TASK TO COMPLETE –
Repeat nothing but the lines below running from the one containing "Task: Click +1 marker on COLE timeline" to the one containing "Open the oppoforums.com link". Keep both end lines.
:: LISTED RECORDS ::
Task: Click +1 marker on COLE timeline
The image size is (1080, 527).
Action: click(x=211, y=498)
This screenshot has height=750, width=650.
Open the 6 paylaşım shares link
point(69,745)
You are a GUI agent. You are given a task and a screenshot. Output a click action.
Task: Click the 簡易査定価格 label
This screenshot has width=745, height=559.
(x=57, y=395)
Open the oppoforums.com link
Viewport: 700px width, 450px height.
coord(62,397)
:::
:: LISTED RECORDS ::
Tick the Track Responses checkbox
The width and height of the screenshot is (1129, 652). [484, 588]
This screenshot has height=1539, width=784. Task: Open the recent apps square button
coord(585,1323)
:::
:: LISTED RECORDS ::
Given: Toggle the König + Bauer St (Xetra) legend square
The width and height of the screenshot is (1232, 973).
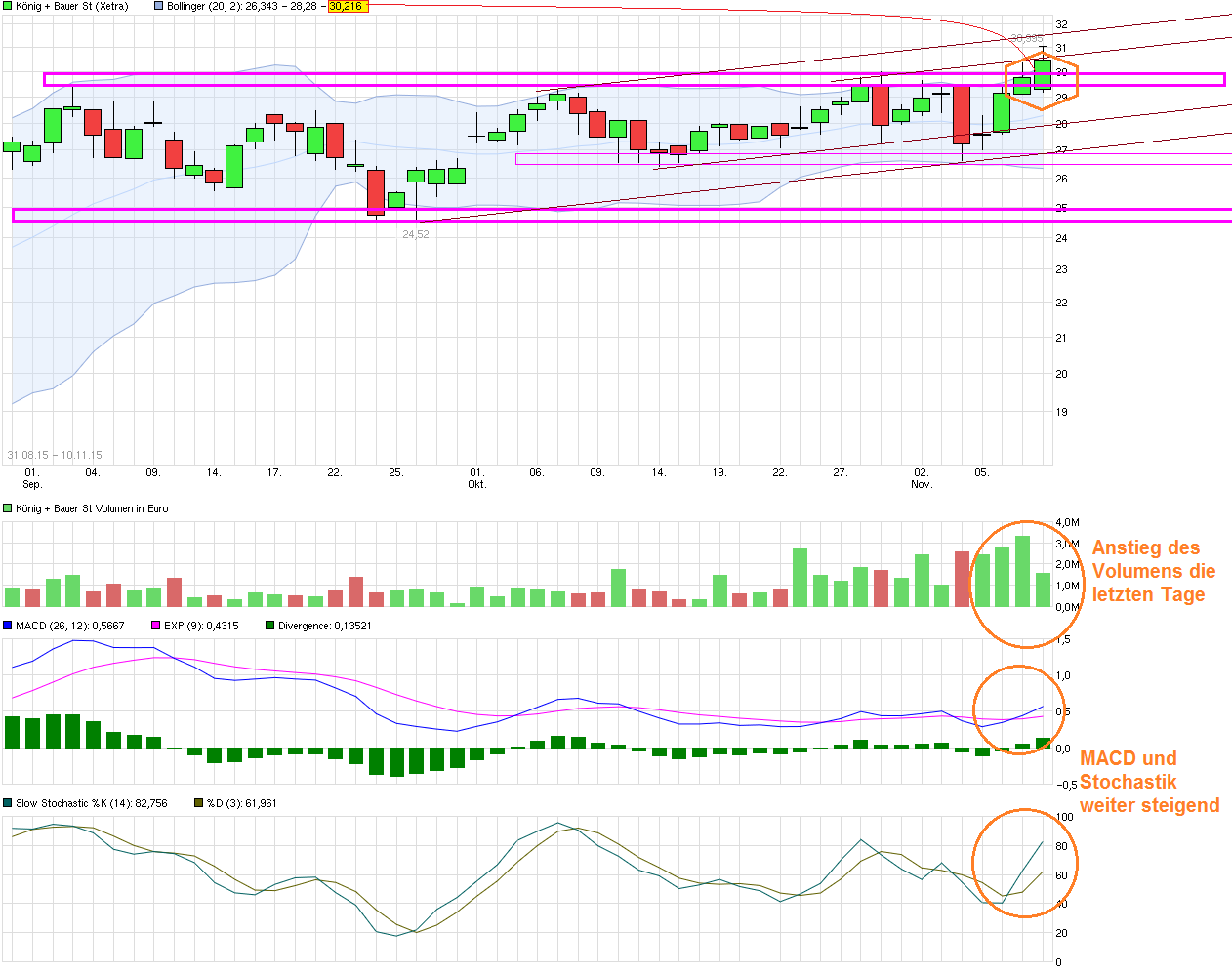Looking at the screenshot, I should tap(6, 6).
:::
RESULT BELOW –
Task: Click +1 marker on COLE timeline
The image size is (1080, 527).
Action: click(x=211, y=498)
This screenshot has height=750, width=650.
Open the 6 paylaşım shares link
point(69,745)
You are a GUI agent. You are given a task and a screenshot. Output a click action.
Task: Click the 簡易査定価格 label
This screenshot has width=745, height=559.
(x=57, y=395)
Open the oppoforums.com link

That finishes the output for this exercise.